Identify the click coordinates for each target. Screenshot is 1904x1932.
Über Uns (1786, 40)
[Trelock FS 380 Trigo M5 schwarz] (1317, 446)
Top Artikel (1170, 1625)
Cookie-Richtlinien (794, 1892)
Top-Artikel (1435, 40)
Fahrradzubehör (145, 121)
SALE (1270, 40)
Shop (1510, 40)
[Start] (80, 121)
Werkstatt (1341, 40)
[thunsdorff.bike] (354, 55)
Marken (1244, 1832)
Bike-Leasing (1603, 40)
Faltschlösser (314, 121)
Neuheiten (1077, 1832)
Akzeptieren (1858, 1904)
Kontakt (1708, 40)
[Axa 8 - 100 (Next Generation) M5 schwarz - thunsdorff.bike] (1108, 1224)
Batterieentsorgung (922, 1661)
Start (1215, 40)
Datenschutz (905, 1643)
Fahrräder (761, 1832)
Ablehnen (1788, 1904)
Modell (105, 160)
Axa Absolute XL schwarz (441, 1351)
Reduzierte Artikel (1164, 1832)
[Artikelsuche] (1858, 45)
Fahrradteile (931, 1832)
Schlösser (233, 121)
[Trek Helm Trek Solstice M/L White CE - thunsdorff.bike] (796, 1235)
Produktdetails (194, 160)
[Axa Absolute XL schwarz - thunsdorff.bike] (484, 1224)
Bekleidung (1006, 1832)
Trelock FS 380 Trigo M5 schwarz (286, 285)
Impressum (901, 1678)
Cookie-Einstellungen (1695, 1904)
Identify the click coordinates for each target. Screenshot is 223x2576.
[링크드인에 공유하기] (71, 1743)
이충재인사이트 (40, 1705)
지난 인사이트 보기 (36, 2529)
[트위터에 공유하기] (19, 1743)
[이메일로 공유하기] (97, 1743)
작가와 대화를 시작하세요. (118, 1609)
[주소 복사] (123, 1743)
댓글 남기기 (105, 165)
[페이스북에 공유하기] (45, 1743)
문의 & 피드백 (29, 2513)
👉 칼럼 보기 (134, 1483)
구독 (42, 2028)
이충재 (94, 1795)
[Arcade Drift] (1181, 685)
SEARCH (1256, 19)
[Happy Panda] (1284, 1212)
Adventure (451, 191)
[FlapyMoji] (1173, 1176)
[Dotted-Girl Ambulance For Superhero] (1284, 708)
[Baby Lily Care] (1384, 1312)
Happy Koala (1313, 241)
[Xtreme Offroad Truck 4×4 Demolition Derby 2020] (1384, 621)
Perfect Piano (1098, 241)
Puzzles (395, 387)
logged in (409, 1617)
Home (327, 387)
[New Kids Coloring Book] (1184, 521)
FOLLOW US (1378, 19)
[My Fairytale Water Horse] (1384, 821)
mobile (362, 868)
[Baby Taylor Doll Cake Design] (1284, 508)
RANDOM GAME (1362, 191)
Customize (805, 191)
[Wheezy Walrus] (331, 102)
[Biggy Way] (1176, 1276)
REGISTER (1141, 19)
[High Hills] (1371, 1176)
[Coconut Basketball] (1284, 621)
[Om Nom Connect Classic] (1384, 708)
- - -
Exercise instructions – Each line of the data that holds "Baby" should be copied.

Reply to the task –
[Baby Lily Care] (1384, 1312)
[Baby Taylor Doll Cake Design] (1284, 508)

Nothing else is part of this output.